### Exercise description
From the records below, return every line containing the word "Year".

### Exercise material
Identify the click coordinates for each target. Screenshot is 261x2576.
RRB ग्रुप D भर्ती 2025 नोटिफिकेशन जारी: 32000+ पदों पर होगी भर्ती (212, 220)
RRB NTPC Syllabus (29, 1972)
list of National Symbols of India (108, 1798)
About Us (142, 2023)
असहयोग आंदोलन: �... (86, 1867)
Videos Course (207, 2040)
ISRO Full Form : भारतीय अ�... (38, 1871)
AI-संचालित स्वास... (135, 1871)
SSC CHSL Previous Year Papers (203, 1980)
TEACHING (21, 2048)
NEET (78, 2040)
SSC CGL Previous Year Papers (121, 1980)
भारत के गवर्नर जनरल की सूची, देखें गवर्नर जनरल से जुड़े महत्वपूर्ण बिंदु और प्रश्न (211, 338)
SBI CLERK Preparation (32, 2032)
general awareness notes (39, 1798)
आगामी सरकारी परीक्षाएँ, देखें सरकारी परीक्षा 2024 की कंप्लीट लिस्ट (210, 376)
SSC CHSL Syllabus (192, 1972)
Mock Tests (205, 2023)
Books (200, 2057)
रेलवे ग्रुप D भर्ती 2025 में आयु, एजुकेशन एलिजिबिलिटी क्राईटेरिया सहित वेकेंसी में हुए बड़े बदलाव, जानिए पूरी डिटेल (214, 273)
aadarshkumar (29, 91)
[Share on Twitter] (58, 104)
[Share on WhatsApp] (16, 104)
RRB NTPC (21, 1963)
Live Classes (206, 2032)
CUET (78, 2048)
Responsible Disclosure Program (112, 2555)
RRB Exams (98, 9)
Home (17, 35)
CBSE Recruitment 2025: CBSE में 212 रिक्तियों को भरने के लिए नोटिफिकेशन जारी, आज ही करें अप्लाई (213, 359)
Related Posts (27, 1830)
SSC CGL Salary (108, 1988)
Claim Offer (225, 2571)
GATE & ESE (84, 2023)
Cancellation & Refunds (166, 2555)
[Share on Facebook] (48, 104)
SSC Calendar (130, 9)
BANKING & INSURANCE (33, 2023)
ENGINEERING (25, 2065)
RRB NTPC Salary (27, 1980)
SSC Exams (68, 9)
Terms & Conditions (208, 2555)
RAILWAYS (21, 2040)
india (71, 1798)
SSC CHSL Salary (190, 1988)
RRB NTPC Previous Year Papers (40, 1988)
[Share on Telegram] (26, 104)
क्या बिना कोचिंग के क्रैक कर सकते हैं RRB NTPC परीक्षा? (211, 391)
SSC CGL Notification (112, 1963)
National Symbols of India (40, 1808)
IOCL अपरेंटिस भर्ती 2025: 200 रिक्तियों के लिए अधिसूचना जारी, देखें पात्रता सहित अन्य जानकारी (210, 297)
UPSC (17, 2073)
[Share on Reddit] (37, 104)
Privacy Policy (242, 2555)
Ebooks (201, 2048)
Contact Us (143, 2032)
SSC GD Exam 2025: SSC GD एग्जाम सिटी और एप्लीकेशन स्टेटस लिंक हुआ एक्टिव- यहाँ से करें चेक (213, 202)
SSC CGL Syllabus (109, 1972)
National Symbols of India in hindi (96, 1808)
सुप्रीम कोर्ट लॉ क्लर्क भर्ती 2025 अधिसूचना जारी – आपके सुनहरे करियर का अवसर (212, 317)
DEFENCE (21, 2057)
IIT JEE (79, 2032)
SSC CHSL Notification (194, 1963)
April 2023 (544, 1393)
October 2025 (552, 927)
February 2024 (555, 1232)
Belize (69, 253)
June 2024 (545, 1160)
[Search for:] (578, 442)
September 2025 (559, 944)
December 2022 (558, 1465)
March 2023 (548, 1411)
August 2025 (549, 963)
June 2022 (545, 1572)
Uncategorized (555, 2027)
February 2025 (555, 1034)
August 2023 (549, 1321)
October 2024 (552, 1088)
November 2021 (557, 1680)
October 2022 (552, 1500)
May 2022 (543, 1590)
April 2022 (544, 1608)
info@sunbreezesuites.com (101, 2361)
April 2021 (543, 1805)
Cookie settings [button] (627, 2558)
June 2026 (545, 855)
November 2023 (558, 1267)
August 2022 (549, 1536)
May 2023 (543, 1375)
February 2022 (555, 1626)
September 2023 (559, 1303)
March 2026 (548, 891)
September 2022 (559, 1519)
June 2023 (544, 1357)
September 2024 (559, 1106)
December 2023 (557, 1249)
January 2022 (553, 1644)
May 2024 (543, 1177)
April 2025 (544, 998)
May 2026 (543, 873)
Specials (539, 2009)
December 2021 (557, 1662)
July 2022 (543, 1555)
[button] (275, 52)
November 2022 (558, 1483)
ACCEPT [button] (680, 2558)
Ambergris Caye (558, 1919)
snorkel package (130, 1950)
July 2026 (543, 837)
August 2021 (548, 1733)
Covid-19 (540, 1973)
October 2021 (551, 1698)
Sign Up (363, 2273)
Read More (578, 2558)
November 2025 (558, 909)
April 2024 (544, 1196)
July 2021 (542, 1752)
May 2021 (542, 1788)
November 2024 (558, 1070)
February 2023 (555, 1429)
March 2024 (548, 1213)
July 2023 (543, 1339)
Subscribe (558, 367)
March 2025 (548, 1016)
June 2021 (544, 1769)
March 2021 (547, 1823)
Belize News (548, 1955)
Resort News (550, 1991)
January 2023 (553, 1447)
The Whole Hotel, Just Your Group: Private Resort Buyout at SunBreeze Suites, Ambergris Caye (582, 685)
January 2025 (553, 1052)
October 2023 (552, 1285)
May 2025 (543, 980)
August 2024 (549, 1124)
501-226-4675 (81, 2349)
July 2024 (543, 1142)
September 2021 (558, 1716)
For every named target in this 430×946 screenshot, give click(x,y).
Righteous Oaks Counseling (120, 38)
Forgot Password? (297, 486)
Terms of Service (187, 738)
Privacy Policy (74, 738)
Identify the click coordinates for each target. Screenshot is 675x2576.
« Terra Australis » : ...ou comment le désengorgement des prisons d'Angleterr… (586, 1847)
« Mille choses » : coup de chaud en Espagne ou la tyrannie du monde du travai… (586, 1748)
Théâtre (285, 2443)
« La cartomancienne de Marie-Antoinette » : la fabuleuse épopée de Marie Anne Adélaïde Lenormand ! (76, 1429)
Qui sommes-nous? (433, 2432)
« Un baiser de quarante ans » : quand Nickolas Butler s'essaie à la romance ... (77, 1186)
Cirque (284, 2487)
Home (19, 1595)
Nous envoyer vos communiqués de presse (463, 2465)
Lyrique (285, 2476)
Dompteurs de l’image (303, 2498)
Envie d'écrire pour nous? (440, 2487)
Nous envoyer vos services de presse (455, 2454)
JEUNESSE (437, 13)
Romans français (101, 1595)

### Solution for this task
SSC CHSL Previous Year Papers (203, 1980)
SSC CGL Previous Year Papers (121, 1980)
RRB NTPC Previous Year Papers (40, 1988)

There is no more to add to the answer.